Laporan itu menyatakan bila kepercayaan terhadap Ramalan Joyoboyo (datangnya Ratu Adil) itu tersebar luas dan diyakini akan terjadi. Tak hanya dipercaya sebatas di kalangan kraton belaka, namun juga dipercaya pada jaringan pergaulan antar pemuka agama yang lebih luas di mana Iman Sampurno merupakan bagiannya:

"Di keraton-keraton beredar suatu ramalan [...] dari seorang raja berna­ma Joyoboyo bahwa [...] suatu keraton Jawa tidak akan bertahan lebih dari seratus tahun.

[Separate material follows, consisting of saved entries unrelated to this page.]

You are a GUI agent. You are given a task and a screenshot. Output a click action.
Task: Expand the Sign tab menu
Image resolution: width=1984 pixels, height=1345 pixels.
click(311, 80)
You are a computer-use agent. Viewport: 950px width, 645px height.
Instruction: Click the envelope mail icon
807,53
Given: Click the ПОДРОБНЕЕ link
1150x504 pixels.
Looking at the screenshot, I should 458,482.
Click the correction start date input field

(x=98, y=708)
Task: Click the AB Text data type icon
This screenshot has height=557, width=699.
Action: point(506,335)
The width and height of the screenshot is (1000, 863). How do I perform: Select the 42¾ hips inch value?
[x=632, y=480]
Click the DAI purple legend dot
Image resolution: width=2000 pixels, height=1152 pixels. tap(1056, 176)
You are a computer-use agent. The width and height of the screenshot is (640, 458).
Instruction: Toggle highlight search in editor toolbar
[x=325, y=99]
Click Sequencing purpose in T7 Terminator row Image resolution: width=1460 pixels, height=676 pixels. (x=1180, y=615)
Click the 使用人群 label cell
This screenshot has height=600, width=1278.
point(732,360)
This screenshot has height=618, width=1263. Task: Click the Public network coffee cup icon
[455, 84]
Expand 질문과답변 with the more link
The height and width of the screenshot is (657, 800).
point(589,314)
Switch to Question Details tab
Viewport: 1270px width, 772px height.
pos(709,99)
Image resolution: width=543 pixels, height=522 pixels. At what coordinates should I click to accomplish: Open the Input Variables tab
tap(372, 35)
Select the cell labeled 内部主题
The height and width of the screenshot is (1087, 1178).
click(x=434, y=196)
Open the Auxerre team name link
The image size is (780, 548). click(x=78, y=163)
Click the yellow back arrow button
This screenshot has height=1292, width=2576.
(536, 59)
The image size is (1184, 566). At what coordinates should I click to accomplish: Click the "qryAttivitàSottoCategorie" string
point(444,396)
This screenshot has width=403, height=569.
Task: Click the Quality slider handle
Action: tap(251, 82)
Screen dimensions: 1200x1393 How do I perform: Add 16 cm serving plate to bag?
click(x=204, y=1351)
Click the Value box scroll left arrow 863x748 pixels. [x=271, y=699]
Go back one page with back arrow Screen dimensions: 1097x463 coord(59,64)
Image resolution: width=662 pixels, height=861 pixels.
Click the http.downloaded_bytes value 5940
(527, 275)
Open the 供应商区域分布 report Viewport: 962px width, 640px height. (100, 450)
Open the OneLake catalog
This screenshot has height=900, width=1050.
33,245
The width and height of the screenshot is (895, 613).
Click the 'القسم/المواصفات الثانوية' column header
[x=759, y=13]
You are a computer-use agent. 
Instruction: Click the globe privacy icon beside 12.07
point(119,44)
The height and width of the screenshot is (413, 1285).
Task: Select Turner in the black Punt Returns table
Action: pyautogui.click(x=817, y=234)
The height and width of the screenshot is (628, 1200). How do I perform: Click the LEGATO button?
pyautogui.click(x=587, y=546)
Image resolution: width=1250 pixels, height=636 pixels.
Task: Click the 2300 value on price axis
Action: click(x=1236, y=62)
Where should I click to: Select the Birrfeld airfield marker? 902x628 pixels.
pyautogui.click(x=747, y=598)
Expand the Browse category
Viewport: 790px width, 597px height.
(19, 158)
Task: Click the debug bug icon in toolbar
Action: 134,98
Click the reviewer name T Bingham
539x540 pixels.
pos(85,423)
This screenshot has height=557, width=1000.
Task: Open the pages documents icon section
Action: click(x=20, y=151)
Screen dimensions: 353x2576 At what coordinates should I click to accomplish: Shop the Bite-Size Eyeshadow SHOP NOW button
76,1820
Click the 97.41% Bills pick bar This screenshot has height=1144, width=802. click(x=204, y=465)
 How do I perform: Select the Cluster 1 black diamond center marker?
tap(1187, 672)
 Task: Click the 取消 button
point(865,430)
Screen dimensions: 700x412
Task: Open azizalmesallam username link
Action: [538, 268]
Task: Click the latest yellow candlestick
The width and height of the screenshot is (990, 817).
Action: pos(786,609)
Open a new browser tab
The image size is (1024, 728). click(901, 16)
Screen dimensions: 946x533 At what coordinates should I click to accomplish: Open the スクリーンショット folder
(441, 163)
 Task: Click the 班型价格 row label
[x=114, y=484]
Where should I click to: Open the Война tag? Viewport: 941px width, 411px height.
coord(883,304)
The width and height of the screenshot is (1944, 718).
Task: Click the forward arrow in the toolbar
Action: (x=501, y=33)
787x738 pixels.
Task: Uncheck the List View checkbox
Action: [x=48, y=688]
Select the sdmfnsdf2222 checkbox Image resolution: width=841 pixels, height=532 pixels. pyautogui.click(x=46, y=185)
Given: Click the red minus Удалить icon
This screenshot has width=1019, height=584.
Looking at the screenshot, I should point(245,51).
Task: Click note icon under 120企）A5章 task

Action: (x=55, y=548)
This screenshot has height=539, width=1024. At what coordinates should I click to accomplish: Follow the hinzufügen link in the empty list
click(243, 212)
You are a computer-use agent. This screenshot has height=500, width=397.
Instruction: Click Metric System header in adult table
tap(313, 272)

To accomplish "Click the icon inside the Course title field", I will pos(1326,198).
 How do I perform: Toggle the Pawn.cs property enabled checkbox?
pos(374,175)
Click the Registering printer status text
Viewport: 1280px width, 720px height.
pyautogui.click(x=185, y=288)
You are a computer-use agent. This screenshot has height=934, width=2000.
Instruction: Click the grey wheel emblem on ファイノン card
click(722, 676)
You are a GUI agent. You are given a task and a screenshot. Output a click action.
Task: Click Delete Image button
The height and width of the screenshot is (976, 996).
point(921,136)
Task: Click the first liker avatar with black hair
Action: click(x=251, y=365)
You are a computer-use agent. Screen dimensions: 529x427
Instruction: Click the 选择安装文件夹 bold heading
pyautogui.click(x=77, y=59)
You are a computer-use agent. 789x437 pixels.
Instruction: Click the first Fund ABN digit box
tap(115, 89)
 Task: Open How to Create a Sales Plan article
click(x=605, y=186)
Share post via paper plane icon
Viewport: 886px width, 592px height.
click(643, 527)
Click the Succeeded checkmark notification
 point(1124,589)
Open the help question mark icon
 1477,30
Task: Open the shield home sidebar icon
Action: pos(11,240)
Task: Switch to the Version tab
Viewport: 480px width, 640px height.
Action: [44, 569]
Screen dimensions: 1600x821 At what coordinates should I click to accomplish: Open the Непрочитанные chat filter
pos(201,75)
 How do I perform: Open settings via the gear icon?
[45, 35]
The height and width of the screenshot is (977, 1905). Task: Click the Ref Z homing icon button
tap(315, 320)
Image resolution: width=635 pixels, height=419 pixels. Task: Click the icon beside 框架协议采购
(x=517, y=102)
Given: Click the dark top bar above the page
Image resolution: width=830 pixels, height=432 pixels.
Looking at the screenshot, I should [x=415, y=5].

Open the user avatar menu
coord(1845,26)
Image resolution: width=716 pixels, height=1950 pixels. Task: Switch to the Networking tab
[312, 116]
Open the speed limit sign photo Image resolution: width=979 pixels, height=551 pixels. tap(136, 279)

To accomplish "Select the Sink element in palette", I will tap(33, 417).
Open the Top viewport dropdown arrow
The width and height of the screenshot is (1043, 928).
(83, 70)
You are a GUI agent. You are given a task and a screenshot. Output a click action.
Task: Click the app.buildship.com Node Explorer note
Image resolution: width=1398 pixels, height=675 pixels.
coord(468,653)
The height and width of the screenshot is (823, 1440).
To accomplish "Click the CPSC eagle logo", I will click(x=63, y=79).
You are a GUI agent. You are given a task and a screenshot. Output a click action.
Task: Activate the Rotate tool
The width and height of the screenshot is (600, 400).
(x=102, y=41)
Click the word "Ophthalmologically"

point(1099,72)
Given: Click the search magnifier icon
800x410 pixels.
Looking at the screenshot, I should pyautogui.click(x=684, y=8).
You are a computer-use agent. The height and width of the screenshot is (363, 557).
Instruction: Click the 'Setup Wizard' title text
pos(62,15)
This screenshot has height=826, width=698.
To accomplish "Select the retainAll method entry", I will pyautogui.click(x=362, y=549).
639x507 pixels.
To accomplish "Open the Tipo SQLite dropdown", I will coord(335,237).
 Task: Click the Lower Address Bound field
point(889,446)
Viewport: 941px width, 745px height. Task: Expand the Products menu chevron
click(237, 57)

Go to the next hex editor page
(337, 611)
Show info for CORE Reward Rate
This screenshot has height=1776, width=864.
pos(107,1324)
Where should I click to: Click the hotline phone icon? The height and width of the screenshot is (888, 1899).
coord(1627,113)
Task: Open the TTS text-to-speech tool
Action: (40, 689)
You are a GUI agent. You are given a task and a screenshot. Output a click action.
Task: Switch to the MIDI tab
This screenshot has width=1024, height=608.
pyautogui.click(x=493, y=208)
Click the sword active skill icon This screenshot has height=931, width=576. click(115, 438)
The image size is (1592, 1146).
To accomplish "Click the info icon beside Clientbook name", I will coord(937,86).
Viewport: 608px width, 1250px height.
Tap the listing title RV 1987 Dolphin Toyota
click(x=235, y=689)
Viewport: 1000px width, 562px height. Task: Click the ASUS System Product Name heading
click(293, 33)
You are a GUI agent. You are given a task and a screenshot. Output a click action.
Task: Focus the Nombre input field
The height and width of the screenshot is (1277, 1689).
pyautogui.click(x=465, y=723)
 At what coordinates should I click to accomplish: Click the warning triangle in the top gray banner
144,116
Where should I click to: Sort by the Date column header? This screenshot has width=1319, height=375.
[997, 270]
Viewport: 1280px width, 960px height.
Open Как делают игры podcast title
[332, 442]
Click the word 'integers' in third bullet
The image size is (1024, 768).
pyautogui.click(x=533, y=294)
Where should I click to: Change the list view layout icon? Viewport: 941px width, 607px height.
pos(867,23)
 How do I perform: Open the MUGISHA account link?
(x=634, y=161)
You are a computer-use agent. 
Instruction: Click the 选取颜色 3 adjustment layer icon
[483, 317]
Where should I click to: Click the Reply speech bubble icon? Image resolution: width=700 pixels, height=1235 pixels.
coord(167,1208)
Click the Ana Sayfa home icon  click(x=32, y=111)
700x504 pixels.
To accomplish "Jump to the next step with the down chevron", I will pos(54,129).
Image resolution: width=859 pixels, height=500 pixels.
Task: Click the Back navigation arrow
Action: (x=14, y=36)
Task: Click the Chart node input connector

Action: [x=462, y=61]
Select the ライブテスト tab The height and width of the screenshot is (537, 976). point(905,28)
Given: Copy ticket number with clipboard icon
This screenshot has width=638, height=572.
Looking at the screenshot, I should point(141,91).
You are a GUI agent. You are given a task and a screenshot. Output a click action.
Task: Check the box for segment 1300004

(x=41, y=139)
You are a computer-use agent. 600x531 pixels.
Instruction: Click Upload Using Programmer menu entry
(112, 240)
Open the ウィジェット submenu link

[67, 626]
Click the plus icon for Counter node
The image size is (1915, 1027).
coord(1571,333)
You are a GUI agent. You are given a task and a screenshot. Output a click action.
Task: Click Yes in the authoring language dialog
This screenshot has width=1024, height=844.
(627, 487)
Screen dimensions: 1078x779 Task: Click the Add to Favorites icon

Raja-raja, para pengikut mereka, kaum cende­kia dan pemuka agama semua menaruh hormat dan kepercayaan yang men­dalam terhadap ramalan ini dan mereka yakin bahwa masa hidup Keraton Yogyakarta sudah genap dan masa hidup Keraton Surakarta segera akan berakhir. Mereka semakin yakin dengan semua itu karena, kata mereka, ramalan itu tidak pernah gagal [ ]."

Maka dari sanalah kemudian Diponegoro memimpin perlawanan terhadap Belanda dengan landasan kepercayaan diri sebagai Ratu Adil. Kehadiran dia waktu itu tepat yakni ketika suasana zaman memang tengah mengalami krisis, mulai adanya wabah, persoal sosial ekonomi yang akut, persoalan politik kekuasaan internal Kraton Yogyakarta, persoalan pemerintah Hindia Belanda, hingga persoalan terjadi atau berubahnya tatanan baru dunia secara global.

Maka tepat bila saat itu yakni di tengah 'goro-goro' (huru hara) munculah seorang Ratu Adil alias pemimpin di masa krisis!